Hey guys,
I'm going from a high rez sculpt in zbrush (no UV's) to a low rez mesh.
How would I go about getting the poly paint data from a high rez mesh (no UV's) to the low rez mesh (with UV's)?
I have tried to do a method that involves XNormal.
- Taking the high rez (polypainted)
- Making a blank texture map for it
- Generating GUVTiles
- Hitting New from Poly paint (poly paint is scene using GUVTiles)
- Taking the low rez and the high rez into XNormals
- Baking out the base texture from the high rez to the low rez
This works good, HOWEVER -- I am getting artifacting across my model (because of the GUVTiles being constructed of lots of little...well...tiles), and it's not as clean as I hoped.
What is a high poly paint to low rez workflow?

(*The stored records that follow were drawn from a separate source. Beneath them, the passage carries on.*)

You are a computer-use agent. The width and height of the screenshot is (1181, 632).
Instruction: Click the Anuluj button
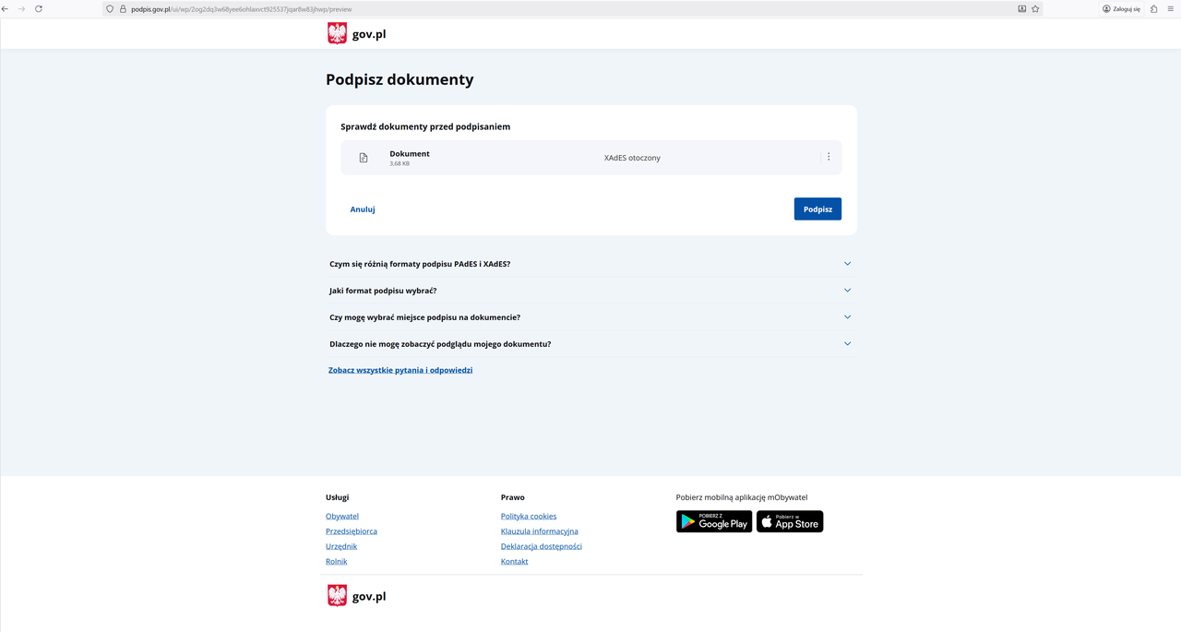[x=363, y=209]
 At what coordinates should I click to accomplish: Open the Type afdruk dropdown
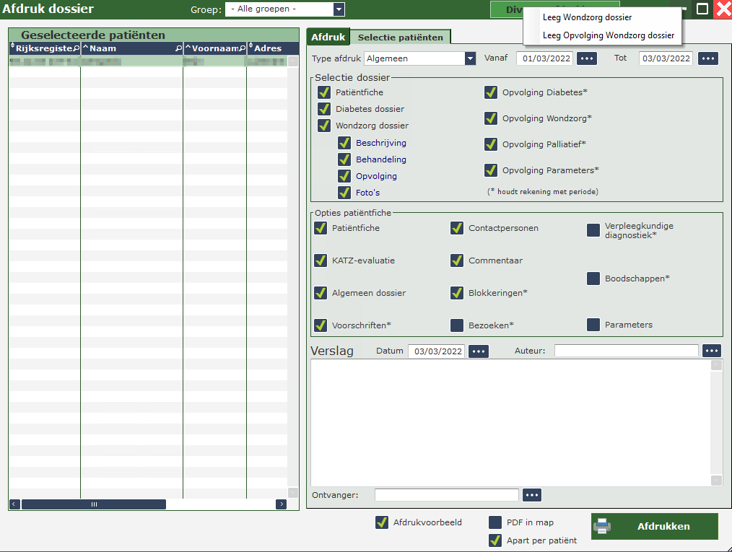click(x=470, y=58)

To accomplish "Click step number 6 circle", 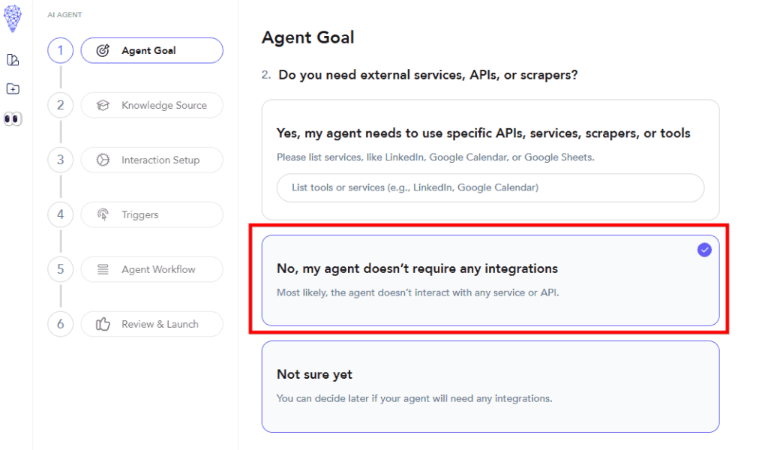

Thanks!
Replies
make sure to set a good ray distance or setup a cage too.
edit:passerby beat me to it
My model is 54 Million polys and trying to export the model as a whole crashes my system -- How would I go about poly painting a model that has many different subtools, and then taking it and baking it using Xnormals onto a retopoed mesh of my model?
If I exported the model in "groups" (so I can actually get it out of zbrush) -- when baking it using XNormals -- will I just have to do a couple of bakes and then take them into Photoshop, and combine them?
so just bring them all into xnormal
or try using decimation master.
xnormal dosnt need to draw the model, so as long as you got enough ram, xnormal should be able to handle it all.
When using decimation master on a subtool that has poly paint information on it, doesn't that destroy the poly paint because it's based on verts?
Thanks again!
I did a small test where I took a poly painted sphere -- then decimated it -- the poly paint just disappeared. Is it hiding somewhere or am I missing something?
Thanks for the replies!
Hmmmmm
http://www.polycount.com/forum/showthread.php?t=84917&page=2
-- I didn't give my high rez generated UV's or bake the poly paint to the texture, or have DM preserve the UV's.
..........NOW I KNOW !
Thanks
Hmph.
Well isn't this an interesting sequence of events.
*UPDATE -- Baller, seemed to keep everything in place thar.
1) first model your lowres cage and do the uvs.
2) now define two or more regions of your model based on uv seams.
easy way to do this is just to assign a different shader to each region. you don't need to cut the model, just define some regions where the uv tiles from each region connect.
(example) region one is all the uv tiles that make up the head and chest, region 2 is the hips and legs etc.
3) in zbrush cut your highres model into pieces that match your lowres regions but overshoot the lowres region a little so the lowres is smaller then the highres. so along the border of each lowres region there is still some surface from the highres.
4) export each lowres and highres region and extract each set of maps.
edit: generally you can just use your full lowres without cutting it.
5) now you can composite all your region maps in photoshop and have your full lowres model map.
just make sure you keep all your seting the same when extracting the maps for each region.
and if you have many different subtools you can generally use the same concept. just find places where you can group objects instead of tiles.